Они удалились чуть ли не на цыпочках, я остался один, сидел, упершись ладонями в стол. Голова трещит, я чувствовал, как мое сильное здоровое сердце уже с усилием гонит кровь в мозг, там все переполнено этим жидким огнем, вот-вот череп разлетится, как паровой котел от внутреннего давления, начал вставать из-за стола, пусть крови к голове идти дальше…
На край столешницы капнуло красным. Не понял, всмотрелся в эту кляксу, что не расплескалась, а так и осталась на поверхности стола нашлепкой с выгнутой спинкой. Беззвучно сорвались еще две капли, и только сейчас уловил, что по верхней губе, щекоча, что-то сползает.
В испуге лапнул себя за лицо, ощутил теплое и мокрое, отодвинул руку, глядя вытаращенными глазами на окровавленную ладонь.
Мои руки в беспомощности хлопали себя по карманам. Носового платка, конечно же, нет, сопливым себя не считаю, последний насморк был лет семь назад, а кровь из носа только в детстве, да и то, когда нарвался на здоровенный кулак…
Выскочил в ванную, в зеркале отразилась испуганная морда, но красная, как кусок свежеотрубленного мяса. Белки глаз тоже покраснели, вон лопнувшие сосудики, из раздутых ноздрей носа мерно стекают по проложенной дорожке крупные тяжелые капли, уже застывающие на ходу, не красные, а багровые, почти коричневые.
Ни хрена себе, мелькнуло в голове потрясенное. Давление уже начало крушить плотины! Наверное, я все-таки дурак, не могу так это с легкостью решать сложные проблемы, мне нужно все напряжение сил, да и то барахтаюсь, как лягушка в топком болоте…
Имортизм, как и любая вера вообще, вовсе не утешение для слабых, мол, в будущем им воздастся то, чего недополучили сейчас. Имортизм – твердая позиция интеллектуалов, ученых, мыслителей, творческих людей. Да, сейчас, когда первая волна восторга схлынула и стало понятно, что с дерева имортизма сами по себе не падают ни изобилие, ни бессмертие, наблюдается разочарование и некий возврат к позиции: гуляй, Вася, один раз живем, а после нас хоть потоп!
Нет, мы собираемся жить и дальше, не только в потомстве, но и сами, потому закрываем фабрики по производству особо пахнущих шанелью прокладок и финансируем институты, работающие над оздоровлением, долголетием, продлением жизни, бессмертием. Да, мы в меньшинстве, как и всякие пастухи, а стадо по-прежнему превосходит нас численностью.

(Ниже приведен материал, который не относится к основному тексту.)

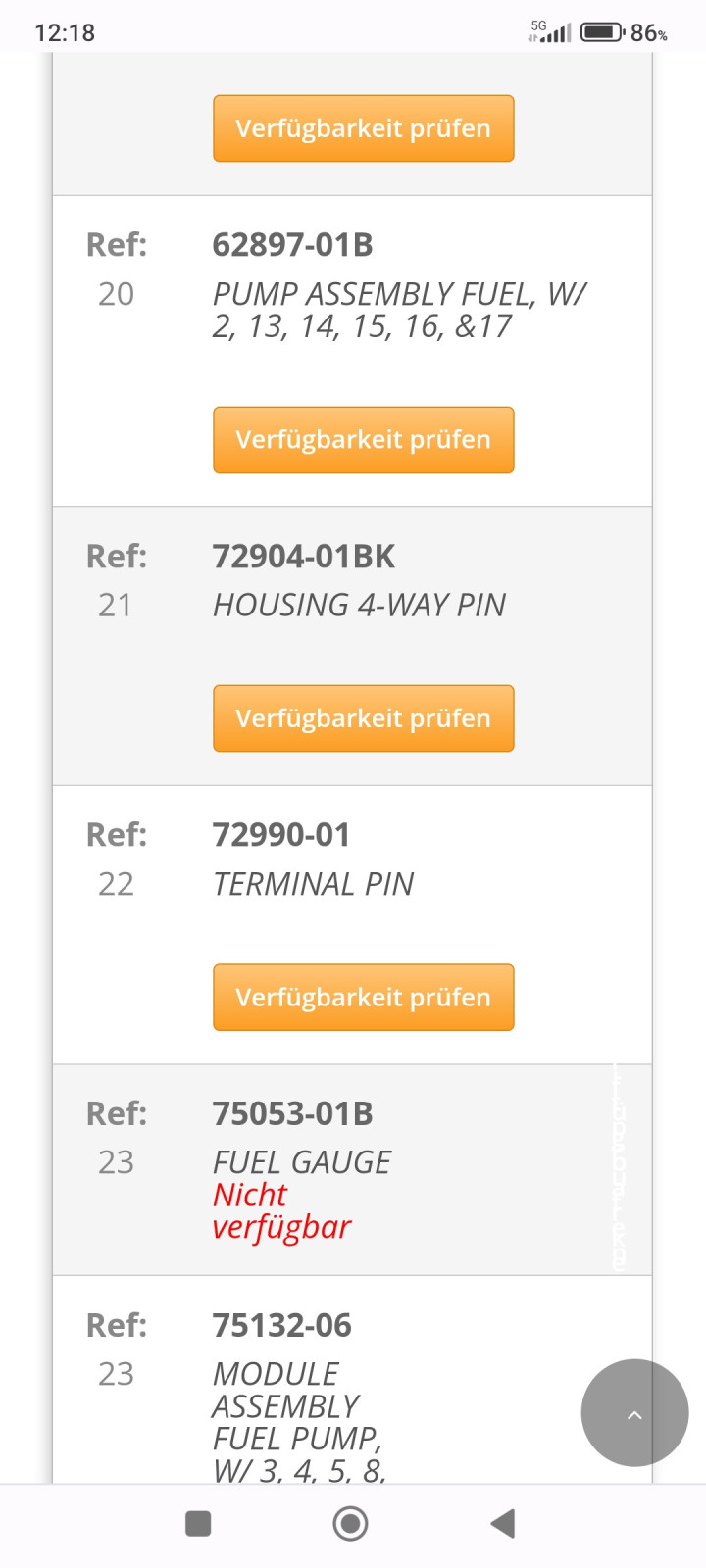Check availability for part 62897-01B

click(363, 440)
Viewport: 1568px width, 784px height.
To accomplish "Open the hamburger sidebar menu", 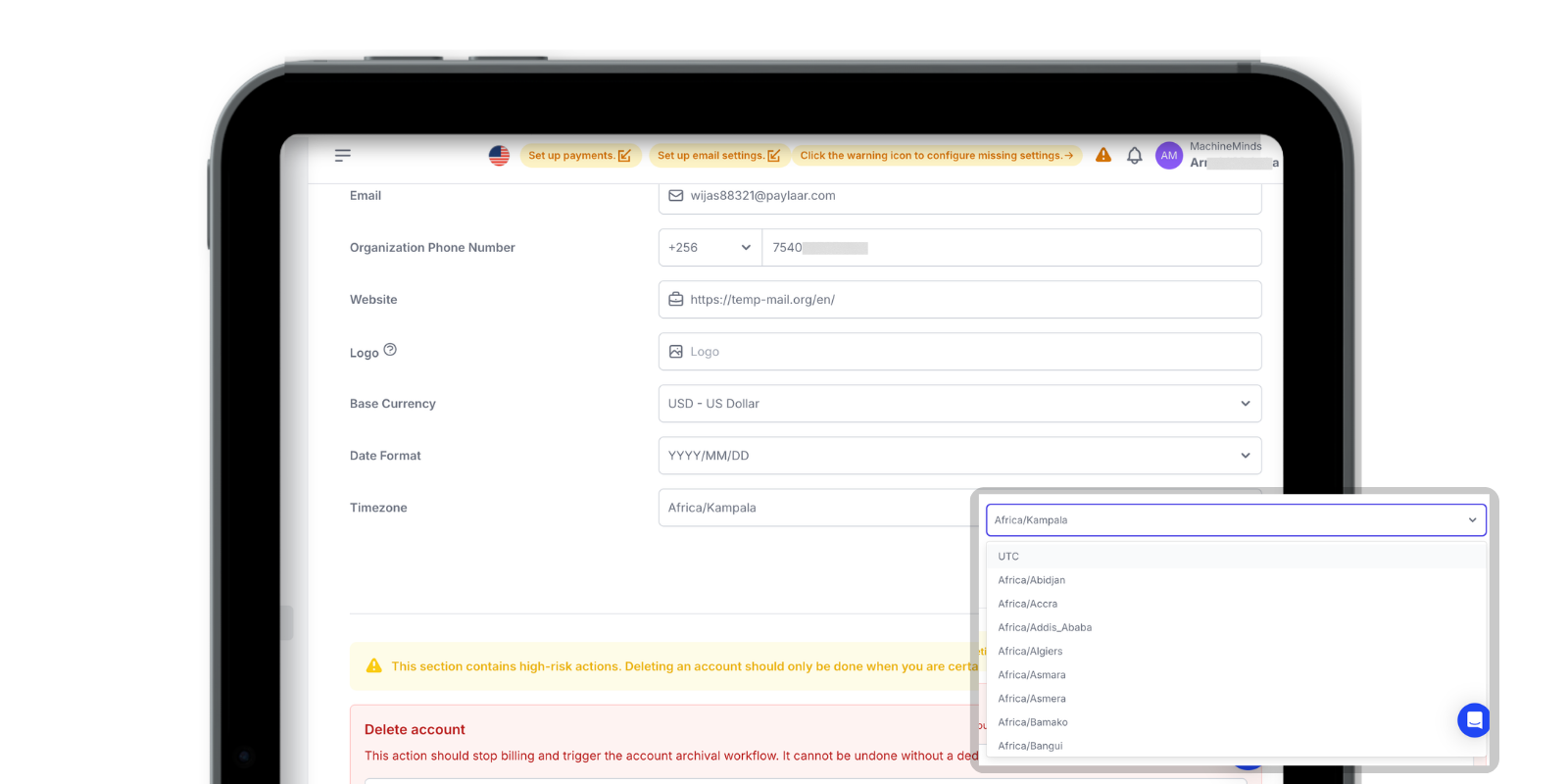I will (343, 156).
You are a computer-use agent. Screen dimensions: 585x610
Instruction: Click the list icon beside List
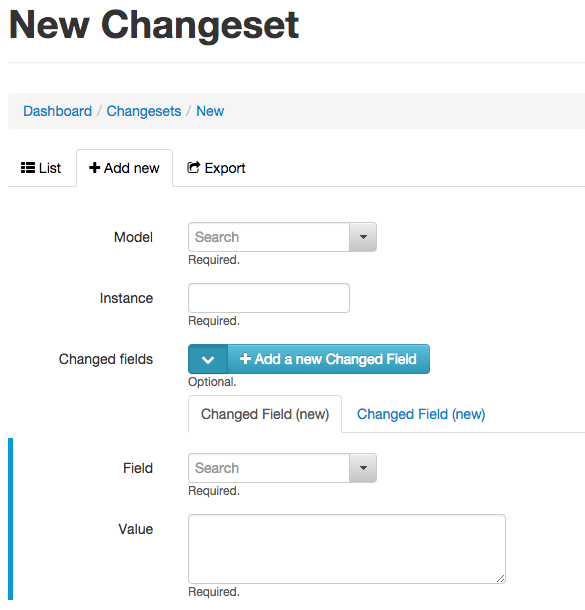tap(28, 168)
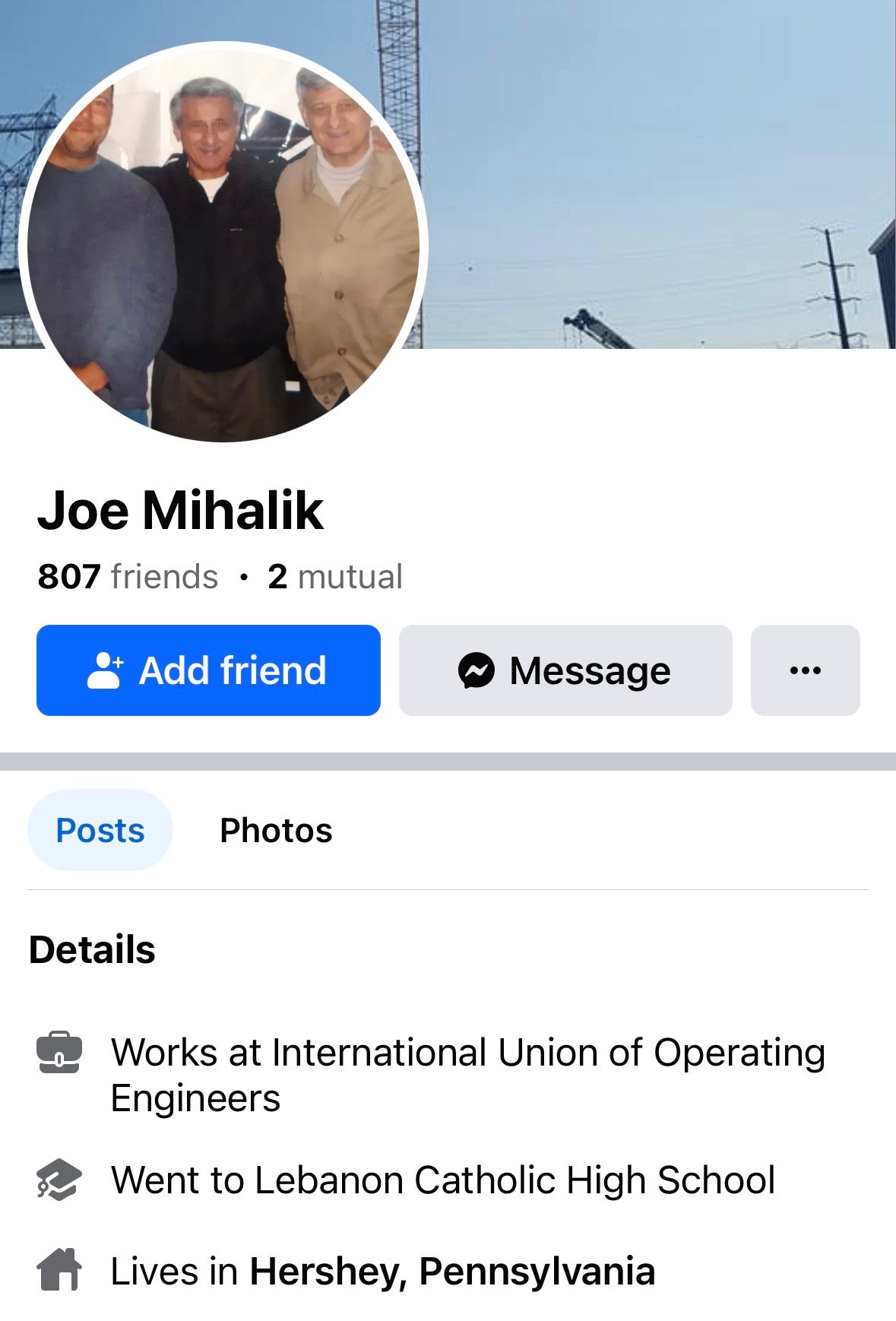View the 807 friends list

click(x=128, y=576)
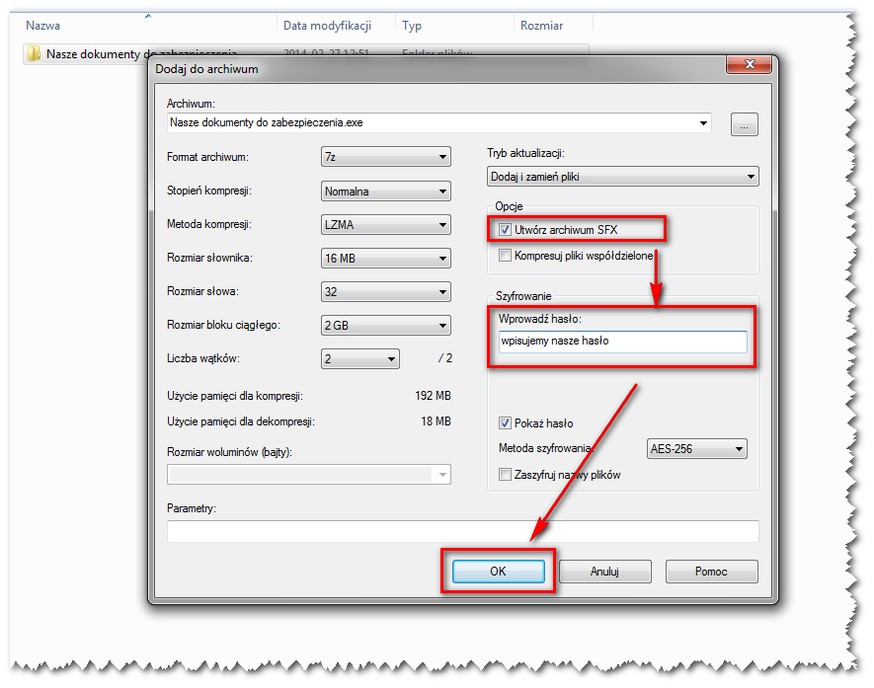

Ну и пусть превосходит, впервые пришел строй, когда решает не большинство баранов. И мы будем держаться, как бы ни напирали эти бараны, этот плебс. Будем держаться даже тогда, когда сами же наши соратники, как я уже сказал Мазарину, на трудном пути из Египта восхотят остановиться, оттянуться, побалдеть, а на место истинного Бога поставить золотой фаллос…

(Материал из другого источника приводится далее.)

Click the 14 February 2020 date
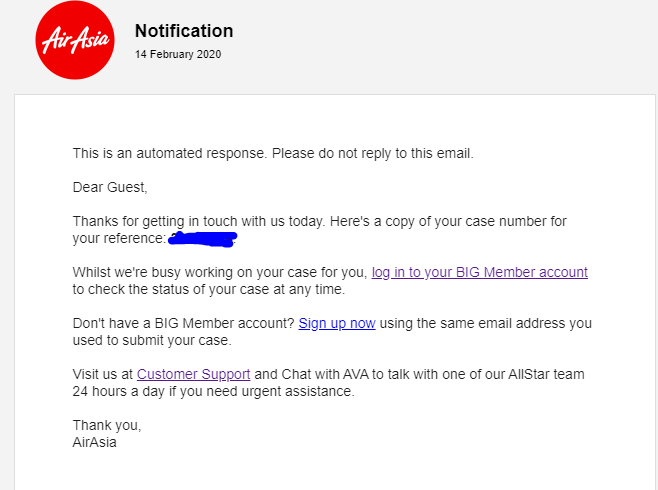 coord(178,55)
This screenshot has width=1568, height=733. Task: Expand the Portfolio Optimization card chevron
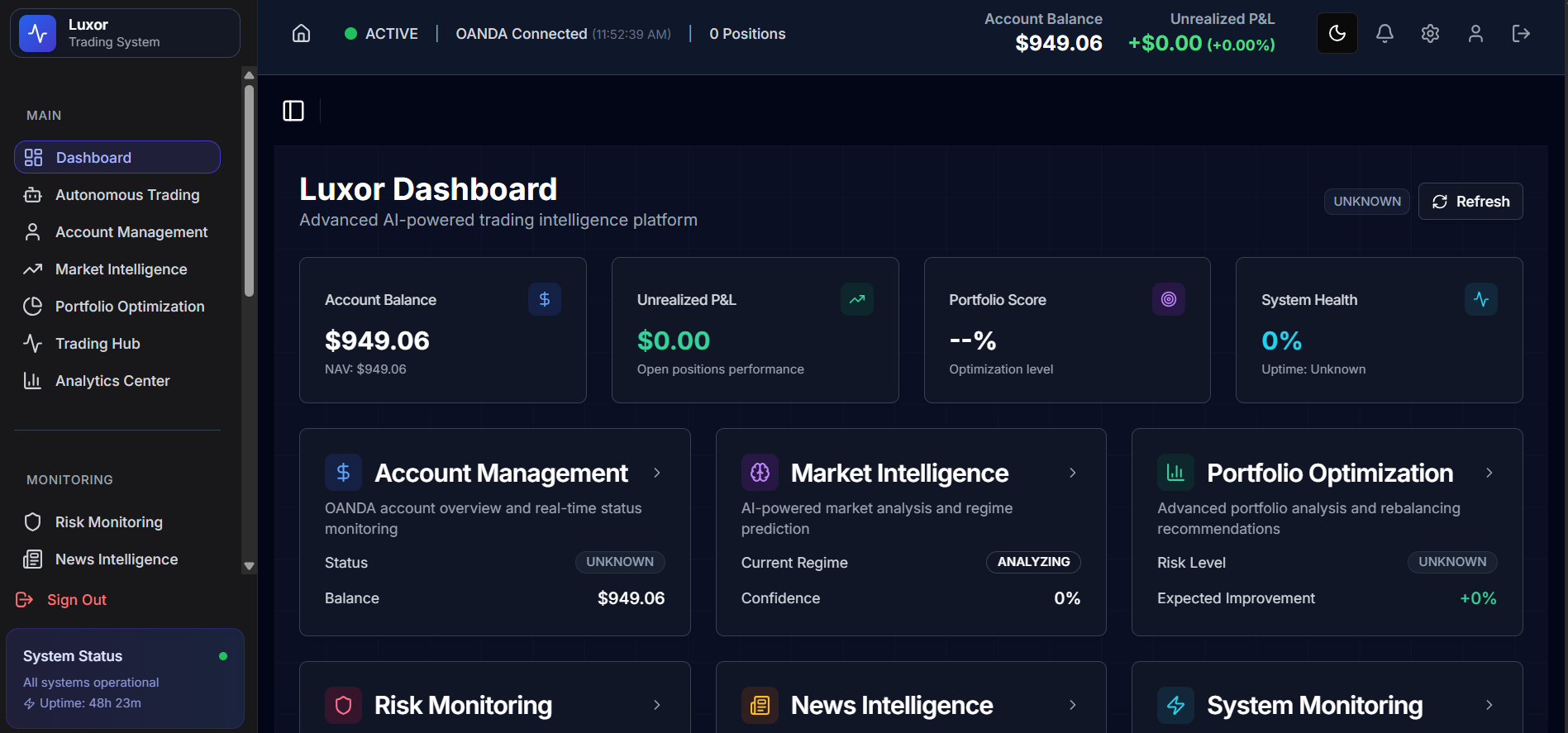pyautogui.click(x=1489, y=473)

Тяжелые, как горы, мысли толклись в черепе, сшибались с пушечным грохотом, я вздрагивал, как в лихорадке, неотрывно следил за экранами. Баррикады выстроили еще в трех местах, но дальше наступило странное затишье, словно мятежники еще не решали: идти ли на захват телецентра или же двинуться прямо в Кремль, чтобы смести этих высоколобых ублюдков, что убрали из телепередач всю порнуху, все секс-шоу и такие прикольные соревнования по плевкам и забрасыванию друг друга дерьмом.
Ввиду срочности делегаты Генерального Совета имортизма съехались в Москву уже через три дня. Для заседаний отвели самый красивый и парадный зал Кремля: Екатерининский, где происходят массовые награждения или крупные чествования.

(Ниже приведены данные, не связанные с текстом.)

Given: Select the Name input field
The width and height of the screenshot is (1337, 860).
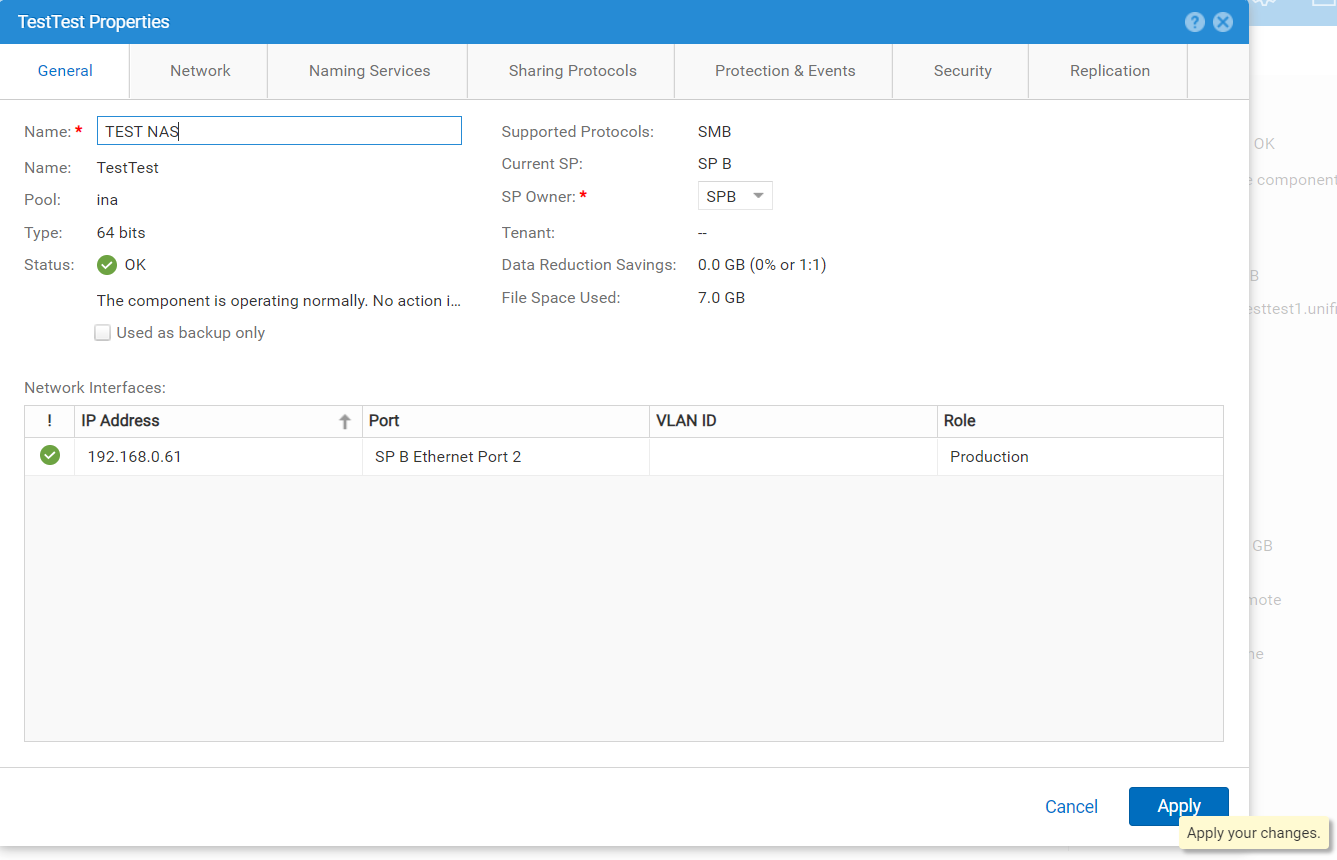Looking at the screenshot, I should click(279, 130).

Я первые пару часов с утра разбирал проблемы с переводом на новые режимы работы нефтяной отрасли, утверждал разработку залежей никеля и олова в Приморье, там вокруг комбинатов надо строить целые города, чтобы остановить отток местного населения, Волуев наконец появился в дверях, постучал ногтем указательного пальца по циферблату наручных часов.
– Иду, – сказал я. – Иду! Уже собрались?
– Да, господин президент.
– Пойдем. Мне стульчик оставили?
– Вы в президиуме, господин президент!
– Сейчас я не президент, – ответил я. – Это мои соратники.
– Все равно президент, – подчеркнул он. – А кто создал имортизм?
Зал блистал, залитый огнем сотен и тысяч электрических ламп, свет дробится в хрустальных люстрах, играет на золотой окантовке множества кресел, две трети мест занято, все присутствующие как будто получили дополнительный заряд бодрости, глаза блестят, лица светятся счастьем. Хоть и знают, что назревают большие неприятности, но при демонстрации такого могущества как-то не верится, что нас можно сокрушить или хотя бы потеснить…
Я торопливо оглядел зал, прежде чем переступить порог, сердце сжимается в предчувствии неприятностей. Генеральный Совет в полном составе. Есть еще и Высший Совет движения, это то же самое, что Политбюро, а Генеральный Совет в данном случае идентичен Пленуму ЦК КПСС, очень удобная, кстати, структура, но наши имортисты, понятно, поспешили дистанцироваться даже от таких названий, а мне было все равно, хоть меджлисом назови или вечем.
Вертинский, как опытный организатор, сразу взял ведение собрания в свои руки, быстро провел голосование по выбору в президиум собрания, это рутина, но проделал так умело и безукоризненно, что его же единогласно утвердили председателем.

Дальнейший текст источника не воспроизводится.